124 posted 04-11-2004 08:41 AM       View Profile for Ron   Email Ron   Edit/Delete Message      Find Poems   Click to visit Ron's Home Page   View IP for Ron

Misconception #1:

Using a moral argument against something means that you have no other arguments against it.  And even if you claim to, and share them, they are really nothing more than the moral argument in disguise.


No one ever claimed you couldn't add a logical argument to your moral one, Stephen. The claim, rather, is that you haven't done so yet. All you have to do is tell us who will be hurt.

Misconception #2:

God's word, morals, and principles are for private application only.  They have no place in the public square, and are a dead letter when it comes to being any foundation for law.

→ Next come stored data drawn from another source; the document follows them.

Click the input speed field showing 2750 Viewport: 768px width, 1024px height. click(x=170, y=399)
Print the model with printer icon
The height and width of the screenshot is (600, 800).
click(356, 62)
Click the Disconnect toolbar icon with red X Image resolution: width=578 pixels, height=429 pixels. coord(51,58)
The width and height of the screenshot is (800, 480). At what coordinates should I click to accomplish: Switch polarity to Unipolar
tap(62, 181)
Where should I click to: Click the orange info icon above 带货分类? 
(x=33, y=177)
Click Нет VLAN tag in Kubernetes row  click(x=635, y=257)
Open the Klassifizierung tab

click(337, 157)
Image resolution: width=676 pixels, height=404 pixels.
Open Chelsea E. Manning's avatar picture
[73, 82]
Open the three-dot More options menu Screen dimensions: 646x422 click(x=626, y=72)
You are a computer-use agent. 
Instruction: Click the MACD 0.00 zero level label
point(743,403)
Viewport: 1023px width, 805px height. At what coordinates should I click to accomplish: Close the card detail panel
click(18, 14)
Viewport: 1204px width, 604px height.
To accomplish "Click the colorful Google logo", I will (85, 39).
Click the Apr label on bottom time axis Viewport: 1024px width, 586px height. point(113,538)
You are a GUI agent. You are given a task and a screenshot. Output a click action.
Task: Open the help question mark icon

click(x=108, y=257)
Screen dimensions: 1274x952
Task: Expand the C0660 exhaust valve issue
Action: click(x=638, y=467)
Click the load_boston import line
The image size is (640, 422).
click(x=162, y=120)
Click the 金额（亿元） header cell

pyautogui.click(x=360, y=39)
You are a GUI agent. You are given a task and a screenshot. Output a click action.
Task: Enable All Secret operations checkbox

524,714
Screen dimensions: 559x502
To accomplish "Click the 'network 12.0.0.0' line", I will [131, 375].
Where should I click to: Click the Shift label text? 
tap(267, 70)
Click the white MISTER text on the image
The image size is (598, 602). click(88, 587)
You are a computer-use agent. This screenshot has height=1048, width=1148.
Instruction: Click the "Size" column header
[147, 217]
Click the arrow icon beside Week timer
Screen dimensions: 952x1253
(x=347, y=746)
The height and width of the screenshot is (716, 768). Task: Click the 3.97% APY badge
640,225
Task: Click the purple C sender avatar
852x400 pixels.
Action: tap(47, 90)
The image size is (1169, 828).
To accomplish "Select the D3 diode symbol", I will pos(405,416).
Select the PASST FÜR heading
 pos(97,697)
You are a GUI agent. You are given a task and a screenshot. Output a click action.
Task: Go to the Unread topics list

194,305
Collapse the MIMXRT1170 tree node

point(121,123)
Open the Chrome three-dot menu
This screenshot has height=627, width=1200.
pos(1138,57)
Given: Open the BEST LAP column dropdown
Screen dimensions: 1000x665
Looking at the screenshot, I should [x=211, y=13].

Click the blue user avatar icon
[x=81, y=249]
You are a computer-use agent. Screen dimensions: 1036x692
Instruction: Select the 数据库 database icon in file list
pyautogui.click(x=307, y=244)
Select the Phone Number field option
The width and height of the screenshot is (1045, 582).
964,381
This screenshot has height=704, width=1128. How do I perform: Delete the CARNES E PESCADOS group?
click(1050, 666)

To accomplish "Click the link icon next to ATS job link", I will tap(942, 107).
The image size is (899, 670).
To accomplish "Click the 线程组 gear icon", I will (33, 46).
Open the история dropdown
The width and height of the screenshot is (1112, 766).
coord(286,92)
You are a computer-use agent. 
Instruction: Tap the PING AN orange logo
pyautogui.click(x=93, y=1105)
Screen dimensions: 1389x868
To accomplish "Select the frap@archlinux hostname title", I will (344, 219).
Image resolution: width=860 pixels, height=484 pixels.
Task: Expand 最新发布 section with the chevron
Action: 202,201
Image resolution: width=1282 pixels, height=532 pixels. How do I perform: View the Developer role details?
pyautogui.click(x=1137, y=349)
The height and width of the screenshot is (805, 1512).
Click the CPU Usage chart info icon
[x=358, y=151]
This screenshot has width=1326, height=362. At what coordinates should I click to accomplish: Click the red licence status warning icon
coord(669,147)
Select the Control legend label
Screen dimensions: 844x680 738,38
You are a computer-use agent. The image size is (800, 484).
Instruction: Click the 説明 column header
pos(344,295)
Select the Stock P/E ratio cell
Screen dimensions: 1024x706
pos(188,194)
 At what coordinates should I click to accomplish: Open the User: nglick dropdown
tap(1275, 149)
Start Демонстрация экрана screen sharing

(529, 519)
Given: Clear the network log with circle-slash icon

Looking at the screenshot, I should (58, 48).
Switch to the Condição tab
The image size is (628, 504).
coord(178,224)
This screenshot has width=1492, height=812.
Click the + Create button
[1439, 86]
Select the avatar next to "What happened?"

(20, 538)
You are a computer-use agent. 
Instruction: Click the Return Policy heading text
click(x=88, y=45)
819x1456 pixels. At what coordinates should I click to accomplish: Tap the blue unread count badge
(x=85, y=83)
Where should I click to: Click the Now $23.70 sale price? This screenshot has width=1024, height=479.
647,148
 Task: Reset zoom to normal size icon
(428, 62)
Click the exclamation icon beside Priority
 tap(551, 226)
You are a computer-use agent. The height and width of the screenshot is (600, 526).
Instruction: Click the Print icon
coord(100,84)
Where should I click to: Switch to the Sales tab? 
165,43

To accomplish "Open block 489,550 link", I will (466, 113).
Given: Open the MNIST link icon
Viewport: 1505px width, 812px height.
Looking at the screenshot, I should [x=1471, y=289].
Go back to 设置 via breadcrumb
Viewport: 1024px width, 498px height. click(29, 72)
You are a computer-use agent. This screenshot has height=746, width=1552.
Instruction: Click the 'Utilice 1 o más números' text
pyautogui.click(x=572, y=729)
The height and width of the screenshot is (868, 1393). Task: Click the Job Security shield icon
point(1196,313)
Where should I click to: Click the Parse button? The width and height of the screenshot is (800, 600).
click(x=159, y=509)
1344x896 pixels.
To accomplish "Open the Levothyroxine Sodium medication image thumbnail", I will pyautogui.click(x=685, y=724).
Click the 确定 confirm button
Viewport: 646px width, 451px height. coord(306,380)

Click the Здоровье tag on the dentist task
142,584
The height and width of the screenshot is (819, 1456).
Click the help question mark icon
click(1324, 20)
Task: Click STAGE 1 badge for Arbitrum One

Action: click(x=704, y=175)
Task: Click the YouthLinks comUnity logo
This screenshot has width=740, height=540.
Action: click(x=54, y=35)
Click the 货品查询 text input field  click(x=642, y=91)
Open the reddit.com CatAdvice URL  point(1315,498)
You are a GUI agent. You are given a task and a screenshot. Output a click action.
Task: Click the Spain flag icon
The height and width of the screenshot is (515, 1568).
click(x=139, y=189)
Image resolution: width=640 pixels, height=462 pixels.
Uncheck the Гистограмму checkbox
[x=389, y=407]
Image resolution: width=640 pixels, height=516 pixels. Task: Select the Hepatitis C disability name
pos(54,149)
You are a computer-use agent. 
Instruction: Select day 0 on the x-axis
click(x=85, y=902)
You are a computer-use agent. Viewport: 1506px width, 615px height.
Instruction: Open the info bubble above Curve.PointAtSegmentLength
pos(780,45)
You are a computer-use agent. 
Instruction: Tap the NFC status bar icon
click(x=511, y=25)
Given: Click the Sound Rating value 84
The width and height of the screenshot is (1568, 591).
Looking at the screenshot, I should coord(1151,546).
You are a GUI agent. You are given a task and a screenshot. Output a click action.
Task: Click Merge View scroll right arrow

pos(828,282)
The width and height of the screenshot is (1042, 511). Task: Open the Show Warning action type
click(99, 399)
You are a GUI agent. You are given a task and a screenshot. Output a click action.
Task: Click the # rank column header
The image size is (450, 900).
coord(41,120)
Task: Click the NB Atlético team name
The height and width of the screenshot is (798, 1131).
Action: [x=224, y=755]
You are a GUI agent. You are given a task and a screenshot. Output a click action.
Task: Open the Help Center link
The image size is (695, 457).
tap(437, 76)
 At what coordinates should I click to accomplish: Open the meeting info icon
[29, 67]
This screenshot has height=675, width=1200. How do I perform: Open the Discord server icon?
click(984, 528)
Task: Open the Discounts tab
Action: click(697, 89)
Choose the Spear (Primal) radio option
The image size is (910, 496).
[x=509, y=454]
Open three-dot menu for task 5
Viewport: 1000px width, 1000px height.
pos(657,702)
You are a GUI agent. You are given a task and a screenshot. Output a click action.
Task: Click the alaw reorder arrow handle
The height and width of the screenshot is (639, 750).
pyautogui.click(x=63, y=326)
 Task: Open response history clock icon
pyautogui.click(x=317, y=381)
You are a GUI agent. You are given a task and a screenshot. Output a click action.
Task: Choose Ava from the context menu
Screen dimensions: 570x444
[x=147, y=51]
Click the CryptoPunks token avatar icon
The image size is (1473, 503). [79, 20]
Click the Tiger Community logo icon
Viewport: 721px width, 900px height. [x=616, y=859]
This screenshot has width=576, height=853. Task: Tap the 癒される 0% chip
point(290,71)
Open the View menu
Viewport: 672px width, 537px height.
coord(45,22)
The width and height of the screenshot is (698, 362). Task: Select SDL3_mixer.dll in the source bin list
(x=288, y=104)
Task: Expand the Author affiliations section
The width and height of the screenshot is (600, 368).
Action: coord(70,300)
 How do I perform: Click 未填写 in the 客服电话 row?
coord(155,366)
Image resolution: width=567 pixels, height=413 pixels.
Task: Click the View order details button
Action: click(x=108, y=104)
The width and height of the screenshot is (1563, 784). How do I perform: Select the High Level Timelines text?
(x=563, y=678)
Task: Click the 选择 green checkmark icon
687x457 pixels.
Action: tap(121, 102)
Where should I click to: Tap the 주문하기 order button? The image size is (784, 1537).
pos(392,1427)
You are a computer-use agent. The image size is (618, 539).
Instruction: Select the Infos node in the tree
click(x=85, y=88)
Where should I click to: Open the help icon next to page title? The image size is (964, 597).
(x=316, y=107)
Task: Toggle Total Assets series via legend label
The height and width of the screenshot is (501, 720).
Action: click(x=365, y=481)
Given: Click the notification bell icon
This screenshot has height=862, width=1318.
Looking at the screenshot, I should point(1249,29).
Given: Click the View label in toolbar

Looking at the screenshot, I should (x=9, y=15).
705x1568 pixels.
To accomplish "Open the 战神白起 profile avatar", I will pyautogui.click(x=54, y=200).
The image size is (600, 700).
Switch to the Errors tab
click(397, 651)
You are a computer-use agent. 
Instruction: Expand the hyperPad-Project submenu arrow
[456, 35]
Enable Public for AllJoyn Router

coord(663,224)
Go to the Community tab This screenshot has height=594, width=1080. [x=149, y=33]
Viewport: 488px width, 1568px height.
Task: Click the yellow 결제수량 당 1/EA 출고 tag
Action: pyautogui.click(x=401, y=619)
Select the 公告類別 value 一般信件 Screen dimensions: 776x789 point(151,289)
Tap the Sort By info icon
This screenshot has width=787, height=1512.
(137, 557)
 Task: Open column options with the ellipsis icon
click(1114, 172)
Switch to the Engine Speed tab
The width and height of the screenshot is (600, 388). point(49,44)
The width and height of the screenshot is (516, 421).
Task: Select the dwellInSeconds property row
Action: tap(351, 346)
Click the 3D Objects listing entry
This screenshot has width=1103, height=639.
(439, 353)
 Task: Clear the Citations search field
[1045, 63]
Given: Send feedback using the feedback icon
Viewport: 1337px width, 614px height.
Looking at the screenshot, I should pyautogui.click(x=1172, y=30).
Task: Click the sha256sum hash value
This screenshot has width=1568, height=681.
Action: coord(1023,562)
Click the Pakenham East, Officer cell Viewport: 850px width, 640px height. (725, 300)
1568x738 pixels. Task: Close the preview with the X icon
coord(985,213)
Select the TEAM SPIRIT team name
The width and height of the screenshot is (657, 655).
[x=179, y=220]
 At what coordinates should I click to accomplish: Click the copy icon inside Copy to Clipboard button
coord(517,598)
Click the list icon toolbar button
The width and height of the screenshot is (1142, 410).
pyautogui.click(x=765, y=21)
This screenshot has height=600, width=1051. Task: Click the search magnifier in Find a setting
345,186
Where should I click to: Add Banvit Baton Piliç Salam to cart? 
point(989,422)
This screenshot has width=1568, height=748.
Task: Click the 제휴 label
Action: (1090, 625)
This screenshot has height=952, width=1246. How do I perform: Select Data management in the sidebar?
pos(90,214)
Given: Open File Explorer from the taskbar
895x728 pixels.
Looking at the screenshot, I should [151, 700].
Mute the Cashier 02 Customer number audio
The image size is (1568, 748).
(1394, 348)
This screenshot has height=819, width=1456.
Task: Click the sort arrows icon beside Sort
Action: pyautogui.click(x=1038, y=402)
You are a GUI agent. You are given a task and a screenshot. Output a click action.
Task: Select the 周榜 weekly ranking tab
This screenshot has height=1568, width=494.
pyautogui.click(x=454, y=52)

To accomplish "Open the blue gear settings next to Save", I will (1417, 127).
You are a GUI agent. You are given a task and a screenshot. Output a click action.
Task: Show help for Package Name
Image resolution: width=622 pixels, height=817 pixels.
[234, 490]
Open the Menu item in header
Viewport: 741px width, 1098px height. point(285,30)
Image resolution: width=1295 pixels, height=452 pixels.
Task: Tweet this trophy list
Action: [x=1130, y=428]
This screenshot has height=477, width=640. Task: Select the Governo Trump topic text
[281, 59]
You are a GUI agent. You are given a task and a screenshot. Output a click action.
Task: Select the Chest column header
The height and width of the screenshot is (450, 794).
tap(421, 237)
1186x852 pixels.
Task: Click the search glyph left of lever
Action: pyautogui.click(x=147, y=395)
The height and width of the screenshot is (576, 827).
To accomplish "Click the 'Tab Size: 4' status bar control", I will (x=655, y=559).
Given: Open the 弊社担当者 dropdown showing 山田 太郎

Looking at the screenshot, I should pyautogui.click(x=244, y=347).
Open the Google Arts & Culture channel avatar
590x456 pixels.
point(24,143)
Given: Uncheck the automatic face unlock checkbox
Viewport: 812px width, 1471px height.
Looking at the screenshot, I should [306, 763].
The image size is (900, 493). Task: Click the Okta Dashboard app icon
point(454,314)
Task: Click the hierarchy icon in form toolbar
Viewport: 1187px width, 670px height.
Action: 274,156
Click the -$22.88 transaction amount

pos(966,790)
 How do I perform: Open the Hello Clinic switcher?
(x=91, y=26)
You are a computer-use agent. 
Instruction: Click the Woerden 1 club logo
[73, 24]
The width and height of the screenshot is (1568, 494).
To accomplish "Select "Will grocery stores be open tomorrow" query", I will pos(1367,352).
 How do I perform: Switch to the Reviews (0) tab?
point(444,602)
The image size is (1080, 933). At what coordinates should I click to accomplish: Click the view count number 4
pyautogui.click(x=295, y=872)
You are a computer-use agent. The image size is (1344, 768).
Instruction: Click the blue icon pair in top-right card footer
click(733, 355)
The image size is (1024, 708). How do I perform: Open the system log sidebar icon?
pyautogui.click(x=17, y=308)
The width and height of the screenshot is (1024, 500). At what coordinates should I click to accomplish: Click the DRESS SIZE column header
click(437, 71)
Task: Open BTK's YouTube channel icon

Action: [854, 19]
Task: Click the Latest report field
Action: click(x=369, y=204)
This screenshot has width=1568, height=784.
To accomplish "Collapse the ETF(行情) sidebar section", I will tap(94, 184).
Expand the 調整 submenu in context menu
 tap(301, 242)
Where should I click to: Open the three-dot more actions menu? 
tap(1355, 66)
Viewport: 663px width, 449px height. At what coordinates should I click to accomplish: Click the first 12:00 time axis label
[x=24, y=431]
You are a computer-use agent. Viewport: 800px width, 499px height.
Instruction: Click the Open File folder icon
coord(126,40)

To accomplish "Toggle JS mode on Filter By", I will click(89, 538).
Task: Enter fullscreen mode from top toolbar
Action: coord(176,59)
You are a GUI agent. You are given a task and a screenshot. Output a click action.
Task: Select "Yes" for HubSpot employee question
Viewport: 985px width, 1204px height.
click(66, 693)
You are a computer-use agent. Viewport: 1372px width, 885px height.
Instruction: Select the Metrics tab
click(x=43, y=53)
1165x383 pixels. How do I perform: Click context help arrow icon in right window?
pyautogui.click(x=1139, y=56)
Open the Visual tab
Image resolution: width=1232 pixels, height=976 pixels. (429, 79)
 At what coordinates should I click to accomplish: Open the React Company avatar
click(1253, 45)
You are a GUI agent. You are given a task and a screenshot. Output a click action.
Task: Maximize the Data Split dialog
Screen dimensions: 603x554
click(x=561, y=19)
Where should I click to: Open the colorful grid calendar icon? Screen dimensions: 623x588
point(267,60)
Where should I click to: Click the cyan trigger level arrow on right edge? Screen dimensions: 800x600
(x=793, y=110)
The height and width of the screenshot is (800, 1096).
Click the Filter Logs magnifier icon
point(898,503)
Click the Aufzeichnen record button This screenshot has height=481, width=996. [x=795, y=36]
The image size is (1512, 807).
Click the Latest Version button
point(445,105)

That's not a misconception at all, but a fact. Unless of course, you think God needs your help writing the Ten Commandments?

Misconception #3:

Agreeing with a clear demarcation, or moral imperative in Scripture really means that you have hate in your heart.  Therefore the delicate balance of "hating the sin, and loving the sinner" as exemplified in the life of Christ is an ideal that is not really attainable.  So the best thing to do is chant "We are the World", and live and let live.


There are no clear demarcations or moral imperatives in Scripture. There are only interpretations, some less cloudy than others, but none fully understood. And live and let live ain't such a bad way to live.

Misconception #4:

A moral principle absolutely cannot be the foundation for any law.  I will stand by this unflinchingly, all the while ignoring or denying the fact that "Do no harm to your neighbor " is just as much of a moral principle as any other.


The only misconception in your statement is that harm can only be recognized and condemned within a moral framework. Had you never seen the Bible before, you would still have a black eye and fat lip if your neighbor chose to punch out your lights.

Misconception #5:

To support ANY law based upon morality, necessitates that you must, in principle, support ALL morality being legislated, even down to minutia such as picking your nose in public.


No one ever said that. However, to support even a single law based SOLELY on morality is a usurpation of God's authority and Man's choice. And that's much worse than picking your nose, I should think.



Misconception #6:

Wrapping rhetoric in a list and giving it a name means you no longer have to offer any support or reasons. Authority can simply be assumed.